One of the engineers on NASA's Orion multi-purpose crew vehicle is an accomplished Ph.D. astrophysicist named Catherine Boone. Now working at Ball Aerospace, she helped Lockheed Martin develop a machine-vision system that Orion may one day use to dock with other spacecraft en route to Mars (AW&ST Jan. 9, p. 44). She is also a descendant of 18th century American pioneer Daniel Boone. There is something extremely fitting about one of old Daniel's offspring helping pave the way into the Solar System. Apparently, it's a very strong gene.

Normally the kind of work Catherine Boone does is called space exploration. Certainly exploring is what Orion—and its NASA managers—are all about. In its original incarnation, Orion was called the crew exploration vehicle. But at a time when the very reason for NASA's existence as an organization is being called into question, perhaps pioneering is a better word for what it can do. That's certainly the view of the Space Foundation, which took advantage of the election year just drawing to a close to take a long, hard look at NASA's role more than five decades after it was cobbled together to race the Soviets in a relatively harmless proxy for a hot war. The so-called space race seems quaint today, with astronauts and cosmonauts working together on the International Space Station.

Of course, NASA is still around, trying to support the ISS it built now that its space shuttles are museum pieces. But its direction is getting attention on Capitol Hill—site of a House hearing on the subject this week—and in the august halls of the National Academies of Science, which last week released a report on “NASA's Strategic Direction and the Need for a National Consensus.” That report assessed whether NASA's 2011 strategic plan “remains viable.”

For G. Ryan Faith, principal author of the foundation study, the answer is clearly “no.” Faith notes that the 2011 plan does not even mention “space” in its vision and mission statements. It is time, the foundation says, to find a job for NASA and stick to it. And the job for a “healthy national civil space enterprise,” says the report, is pioneering.

“The Space Foundation defines 'pioneering' as: 1. being among those who first enter a region to open it for use and development by others; and 2. being one of a group that builds and prepares infrastructure precursors, in advance of others,” the report states right up front.
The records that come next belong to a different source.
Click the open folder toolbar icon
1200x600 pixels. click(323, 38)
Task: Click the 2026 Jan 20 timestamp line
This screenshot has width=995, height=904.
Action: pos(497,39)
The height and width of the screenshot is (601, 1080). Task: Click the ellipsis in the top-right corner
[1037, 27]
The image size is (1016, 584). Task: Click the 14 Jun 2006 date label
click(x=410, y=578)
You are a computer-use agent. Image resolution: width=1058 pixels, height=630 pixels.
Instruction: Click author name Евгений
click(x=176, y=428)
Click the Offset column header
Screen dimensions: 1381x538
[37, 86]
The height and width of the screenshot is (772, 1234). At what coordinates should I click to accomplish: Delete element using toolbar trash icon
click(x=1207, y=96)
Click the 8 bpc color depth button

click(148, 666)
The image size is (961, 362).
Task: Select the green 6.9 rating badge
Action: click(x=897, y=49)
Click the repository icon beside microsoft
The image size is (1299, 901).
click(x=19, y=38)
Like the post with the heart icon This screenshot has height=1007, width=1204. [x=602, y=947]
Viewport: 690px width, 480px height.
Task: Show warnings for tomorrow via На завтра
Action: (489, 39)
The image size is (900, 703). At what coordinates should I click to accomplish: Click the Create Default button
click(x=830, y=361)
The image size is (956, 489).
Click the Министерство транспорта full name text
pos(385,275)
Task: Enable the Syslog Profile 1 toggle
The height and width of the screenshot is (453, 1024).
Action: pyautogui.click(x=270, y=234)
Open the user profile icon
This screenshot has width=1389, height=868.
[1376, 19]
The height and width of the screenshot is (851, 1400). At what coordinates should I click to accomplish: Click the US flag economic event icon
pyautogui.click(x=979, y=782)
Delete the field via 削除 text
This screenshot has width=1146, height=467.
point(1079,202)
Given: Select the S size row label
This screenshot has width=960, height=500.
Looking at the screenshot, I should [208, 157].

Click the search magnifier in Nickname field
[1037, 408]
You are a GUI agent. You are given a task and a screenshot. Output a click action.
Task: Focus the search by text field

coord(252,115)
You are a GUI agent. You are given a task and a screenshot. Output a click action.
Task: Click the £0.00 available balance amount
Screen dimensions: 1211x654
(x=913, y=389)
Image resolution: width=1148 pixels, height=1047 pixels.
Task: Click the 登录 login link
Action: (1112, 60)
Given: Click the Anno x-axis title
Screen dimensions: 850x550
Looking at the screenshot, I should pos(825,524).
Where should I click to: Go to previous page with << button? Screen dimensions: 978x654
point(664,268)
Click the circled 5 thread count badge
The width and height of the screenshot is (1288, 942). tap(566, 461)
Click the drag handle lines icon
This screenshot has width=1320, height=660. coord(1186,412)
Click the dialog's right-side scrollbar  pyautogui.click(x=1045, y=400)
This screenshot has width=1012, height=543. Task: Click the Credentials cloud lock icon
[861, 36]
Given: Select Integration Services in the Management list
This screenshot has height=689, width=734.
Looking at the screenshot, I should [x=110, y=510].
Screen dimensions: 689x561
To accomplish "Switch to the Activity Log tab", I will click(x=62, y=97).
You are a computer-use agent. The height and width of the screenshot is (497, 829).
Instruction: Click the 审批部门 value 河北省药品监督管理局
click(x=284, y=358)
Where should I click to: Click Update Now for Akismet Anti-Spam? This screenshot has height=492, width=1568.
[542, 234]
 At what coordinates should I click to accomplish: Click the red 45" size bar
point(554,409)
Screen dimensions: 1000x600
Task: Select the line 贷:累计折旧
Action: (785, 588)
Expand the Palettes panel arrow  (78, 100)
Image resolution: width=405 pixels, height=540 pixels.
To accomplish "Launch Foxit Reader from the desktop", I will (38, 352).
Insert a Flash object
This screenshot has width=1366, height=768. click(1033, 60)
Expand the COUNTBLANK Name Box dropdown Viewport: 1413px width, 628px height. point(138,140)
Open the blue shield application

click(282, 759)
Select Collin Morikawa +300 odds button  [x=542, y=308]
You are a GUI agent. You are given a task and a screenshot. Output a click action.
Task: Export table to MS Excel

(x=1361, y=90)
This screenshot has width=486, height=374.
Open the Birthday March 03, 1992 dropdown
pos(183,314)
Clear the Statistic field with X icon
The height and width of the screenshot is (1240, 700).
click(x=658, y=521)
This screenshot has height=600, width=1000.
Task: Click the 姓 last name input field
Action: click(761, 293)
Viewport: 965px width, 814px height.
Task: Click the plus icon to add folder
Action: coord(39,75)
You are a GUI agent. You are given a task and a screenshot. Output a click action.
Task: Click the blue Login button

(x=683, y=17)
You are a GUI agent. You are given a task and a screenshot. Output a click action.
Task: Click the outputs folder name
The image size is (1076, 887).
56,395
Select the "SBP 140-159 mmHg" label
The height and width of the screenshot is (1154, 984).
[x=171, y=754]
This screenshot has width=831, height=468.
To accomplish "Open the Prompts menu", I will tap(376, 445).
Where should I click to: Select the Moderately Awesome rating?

The foundation argues that NASA needs to drop tasks and infrastructure that do not support a “pioneering doctrine” of providing access to new regions, exploring them, beginning to utilize them and turning them over to another government or private organization for more routine operations. Faith and his colleagues have plenty of suggestions for how to go about that, starting with a rewrite of the Space Act that created NASA, which sets as the agency's first priority “expansion of the human sphere of influence throughout the Solar System.”

Drawing on military precedent such as the U.S. Navy's nuclear propulsion organization and the National Defense Sealift Fund, the Colorado Springs-based foundation's report urges a fixed five-year term, with an option to renew, for the NASA administrator and a revolving fund to pay for the program he or she develops. The administrator would get to pick a deputy—thus avoiding the petty executive-branch sniping that continues to plague Administrator Charles Bolden—but remaining in the office would depend on staying within budgets outlined in 10- and 30-year plans.

Faith interviewed more than 100 people in preparing his report (including this writer), and concluded that “there is something deep at NASA's core that needs to be fixed.”

“Whatever afflicts the space program is deeply entrenched and will not be easily changed by issuing a few recommendations without significant follow-through from NASA, Congress and the administration,” the report states, noting that then-President Bill Clinton in the 1990s was able to double the budgets for the National Institutes of Health to more than $30 billion a year in fiscal 2010 money.

In constant dollars, that is comparable to the level of funding NASA enjoyed during the height of the space race, and the report's authors found “a similar increase in NASA's budget is both reasonable and achievable.” The analysis, arguments and recommendations are worth reading in full at

“It's important to remember that NASA is still an extraordinary organization,” says Elliot Pulham, the foundation's CEO. “In contrast to other reports on the agency, this one wasn't prompted by a crisis. It was really prompted from the point of view that this is an agency with tremendous capabilities, and a tremendous cadre of supporters who want it to do well. It's a great agency that really needs more focus.”